Un autre point important à considérer est celui des transferts de fonds. Le Liban compte un grand nombre de ressortissants d'autres pays qui envoient généralement de l'argent chez eux. En juillet 2019, le total des transferts de fonds pour cette année-là avait atteint un pic de 3,5 milliards de dollars. En général, les transferts de fonds sont envoyés par l'intermédiaire d'entreprises de services monétaires telles que Western Union, ou sont transportés physiquement. Mais comme aucun vol n'arrive d'Europe ou des pays du Golfe, l'afflux des envois de fonds a été fortement perturbé.

Traditionnellement, l'afflux d'envois de fonds est une source importante de revenus pour les pays en crise, et lorsqu'il y a des problèmes dans le pays d'origine, les envois de fonds ont tendance à augmenter. Mais la réduction des flux d'entrée met l'économie en danger, non seulement pour de nombreuses familles, mais aussi pour le pays. Selon les chiffres de Morgan Stanley, le PIB du Liban devrait se contracter de 55 milliards de dollars en 2018 à 34,4 milliards de dollars cette année.

Fin mars, la Banque centrale du Liban a publié une déclaration permettant aux banques de prolonger les prêts à cinq ans sans intérêt. Bien que le gouvernement libanais ait prolongé les délais de paiement des impôts et des factures de services publics, il n'a pris aucune mesure pour suspendre les paiements de loyer ou d'hypothèque.

Le Fonds monétaire international a déclaré qu'il mettrait à disposition jusqu'à 1 000 milliards de dollars de fonds d'urgence pour les pays qui luttent pour faire face à l'impact économique du COVID-19. La Banque mondiale a déjà approuvé la réaffectation de 40 millions de dollars d'un projet existant visant à accroître la capacité du système de santé libanais à faire face au virus.

Le Hezbollah, allié contre le COVID-19 

Tout au long de cette crise sanitaire, sociale et économique, le groupe paramilitaire Hezbollah est devenu un protagoniste inattendu. Le système de santé publique libanais étant débordé, l'organisation a fourni des dizaines de milliers de médecins et de bénévoles, ainsi que des ambulances et du matériel pour lutter contre le COVID-19. Plus de 100 ambulances, dont plusieurs équipées de respirateurs ; des masques avec le logo de l'organisation paramilitaire ; plus de 25.000 personnes mobilisées, près de 300 médecins, plus de 500 infirmières, sont les chiffres que, selon les médias locaux, le Hezbollah a mis à la disposition du peuple libanais pour lutter contre le coronavirus.

Bien que l'organisation semble essayer d'aider le pays dans une période de crise sans précédent, il faut se rappeler que leur nature est plus destructrice que créative, générant violence et déstabilisation partout où ils opèrent.
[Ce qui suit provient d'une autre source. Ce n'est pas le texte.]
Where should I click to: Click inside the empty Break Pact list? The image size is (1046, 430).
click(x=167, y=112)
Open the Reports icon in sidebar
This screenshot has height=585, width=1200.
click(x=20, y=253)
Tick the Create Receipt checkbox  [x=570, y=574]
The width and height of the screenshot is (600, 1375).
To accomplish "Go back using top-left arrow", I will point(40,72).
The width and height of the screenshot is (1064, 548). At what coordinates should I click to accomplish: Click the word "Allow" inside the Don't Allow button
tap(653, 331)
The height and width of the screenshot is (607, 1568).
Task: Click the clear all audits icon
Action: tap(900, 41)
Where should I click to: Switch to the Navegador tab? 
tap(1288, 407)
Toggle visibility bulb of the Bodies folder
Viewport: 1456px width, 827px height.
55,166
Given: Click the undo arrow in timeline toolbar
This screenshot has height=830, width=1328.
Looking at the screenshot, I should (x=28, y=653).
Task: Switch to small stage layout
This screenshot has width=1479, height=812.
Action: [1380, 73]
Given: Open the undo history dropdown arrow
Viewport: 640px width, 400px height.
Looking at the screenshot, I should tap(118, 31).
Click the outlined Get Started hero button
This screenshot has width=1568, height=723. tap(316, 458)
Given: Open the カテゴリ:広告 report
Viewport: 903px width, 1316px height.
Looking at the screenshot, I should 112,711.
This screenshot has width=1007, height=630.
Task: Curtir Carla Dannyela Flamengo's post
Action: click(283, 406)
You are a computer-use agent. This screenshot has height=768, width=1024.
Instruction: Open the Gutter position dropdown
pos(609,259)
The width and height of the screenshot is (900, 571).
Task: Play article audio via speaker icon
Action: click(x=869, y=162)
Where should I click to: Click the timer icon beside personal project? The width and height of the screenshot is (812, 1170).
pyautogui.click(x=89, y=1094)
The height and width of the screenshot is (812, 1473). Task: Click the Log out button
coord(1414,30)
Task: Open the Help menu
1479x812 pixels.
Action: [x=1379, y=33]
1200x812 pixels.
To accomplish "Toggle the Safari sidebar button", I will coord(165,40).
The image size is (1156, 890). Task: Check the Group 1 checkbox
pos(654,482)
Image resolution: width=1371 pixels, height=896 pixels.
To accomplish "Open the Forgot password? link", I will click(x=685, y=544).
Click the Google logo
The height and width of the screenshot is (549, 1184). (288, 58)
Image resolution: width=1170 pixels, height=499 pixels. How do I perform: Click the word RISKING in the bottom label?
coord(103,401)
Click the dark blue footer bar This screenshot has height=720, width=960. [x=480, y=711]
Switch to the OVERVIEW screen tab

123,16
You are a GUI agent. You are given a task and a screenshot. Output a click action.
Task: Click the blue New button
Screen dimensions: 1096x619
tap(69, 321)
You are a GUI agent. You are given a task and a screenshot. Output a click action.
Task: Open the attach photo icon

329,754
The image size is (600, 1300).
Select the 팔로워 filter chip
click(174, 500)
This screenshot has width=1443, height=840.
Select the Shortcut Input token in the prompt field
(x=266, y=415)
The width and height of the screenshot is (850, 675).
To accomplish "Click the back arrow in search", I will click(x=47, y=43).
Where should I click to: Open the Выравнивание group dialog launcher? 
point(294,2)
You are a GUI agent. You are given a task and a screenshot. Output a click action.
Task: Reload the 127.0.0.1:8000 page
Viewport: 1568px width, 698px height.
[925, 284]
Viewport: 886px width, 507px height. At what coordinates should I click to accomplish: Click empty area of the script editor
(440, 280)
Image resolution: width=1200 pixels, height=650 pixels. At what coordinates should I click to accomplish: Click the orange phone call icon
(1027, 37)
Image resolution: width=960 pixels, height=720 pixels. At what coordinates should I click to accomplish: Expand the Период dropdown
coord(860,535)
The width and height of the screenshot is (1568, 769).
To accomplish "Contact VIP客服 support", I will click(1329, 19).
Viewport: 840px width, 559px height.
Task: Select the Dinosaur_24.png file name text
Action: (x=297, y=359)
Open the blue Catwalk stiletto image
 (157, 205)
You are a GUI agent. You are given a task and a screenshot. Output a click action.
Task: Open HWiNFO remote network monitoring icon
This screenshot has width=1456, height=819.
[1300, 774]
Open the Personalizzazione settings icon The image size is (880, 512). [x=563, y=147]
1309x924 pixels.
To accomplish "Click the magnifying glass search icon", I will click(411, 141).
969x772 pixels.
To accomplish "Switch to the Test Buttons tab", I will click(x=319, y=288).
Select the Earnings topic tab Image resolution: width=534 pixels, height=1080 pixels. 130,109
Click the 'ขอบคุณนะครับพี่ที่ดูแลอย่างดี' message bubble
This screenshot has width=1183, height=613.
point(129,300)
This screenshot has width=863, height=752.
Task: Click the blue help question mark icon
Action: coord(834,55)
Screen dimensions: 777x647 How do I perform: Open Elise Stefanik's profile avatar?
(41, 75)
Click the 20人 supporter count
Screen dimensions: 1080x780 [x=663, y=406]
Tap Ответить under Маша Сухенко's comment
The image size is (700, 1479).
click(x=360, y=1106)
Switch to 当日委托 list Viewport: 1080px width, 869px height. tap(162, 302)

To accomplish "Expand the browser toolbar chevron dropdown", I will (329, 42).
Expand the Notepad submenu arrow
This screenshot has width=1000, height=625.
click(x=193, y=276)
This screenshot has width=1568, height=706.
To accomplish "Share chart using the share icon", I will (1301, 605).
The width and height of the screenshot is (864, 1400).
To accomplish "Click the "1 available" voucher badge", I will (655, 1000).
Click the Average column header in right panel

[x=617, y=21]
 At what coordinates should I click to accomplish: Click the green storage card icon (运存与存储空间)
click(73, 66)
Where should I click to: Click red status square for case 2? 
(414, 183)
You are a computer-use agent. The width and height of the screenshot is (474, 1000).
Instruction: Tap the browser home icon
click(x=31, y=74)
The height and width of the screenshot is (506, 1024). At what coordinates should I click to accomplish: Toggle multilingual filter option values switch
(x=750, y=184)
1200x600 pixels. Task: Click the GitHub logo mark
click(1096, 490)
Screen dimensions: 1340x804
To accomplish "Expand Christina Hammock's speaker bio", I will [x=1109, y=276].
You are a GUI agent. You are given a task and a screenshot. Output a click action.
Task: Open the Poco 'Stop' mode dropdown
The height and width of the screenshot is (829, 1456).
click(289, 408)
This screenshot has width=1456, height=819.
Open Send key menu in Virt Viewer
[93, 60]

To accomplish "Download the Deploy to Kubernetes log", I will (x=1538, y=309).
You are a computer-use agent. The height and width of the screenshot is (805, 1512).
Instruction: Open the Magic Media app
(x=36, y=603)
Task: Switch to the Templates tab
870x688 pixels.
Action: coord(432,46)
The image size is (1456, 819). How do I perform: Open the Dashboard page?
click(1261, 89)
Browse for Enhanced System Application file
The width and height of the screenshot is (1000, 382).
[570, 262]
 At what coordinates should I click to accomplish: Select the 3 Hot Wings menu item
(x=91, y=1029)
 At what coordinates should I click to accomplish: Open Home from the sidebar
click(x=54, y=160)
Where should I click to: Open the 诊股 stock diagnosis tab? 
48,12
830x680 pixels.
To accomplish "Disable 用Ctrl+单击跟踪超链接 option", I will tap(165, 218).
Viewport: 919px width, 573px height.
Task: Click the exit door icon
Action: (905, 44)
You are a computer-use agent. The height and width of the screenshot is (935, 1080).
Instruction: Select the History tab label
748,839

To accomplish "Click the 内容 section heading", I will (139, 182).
Son objectif, à présent, ne serait autre que de gagner de nouveaux adeptes par la pratique de l'« aide sociale », également comprise comme l'organisation d'activités « humanitaires » pour changer son image.

Pour sa part, le gouvernement libanais a accueilli favorablement toute aide qu'il pourrait obtenir contre la menace du coronavirus. Craignant que les hôpitaux ne soient débordés, le gouvernement a fermé les écoles fin février et a également interdit les vols en provenance de centres d'infection comme la Chine, l'Iran et l'Italie le 11 mars, avant de fermer complètement l'aéroport le 18 mars. 

La pandémie est susceptible d'exacerber l'instabilité politique du Liban, d'alimenter les conflits entre factions politiques rivales et d'aggraver les tensions déjà fortes entre les citoyens libanais.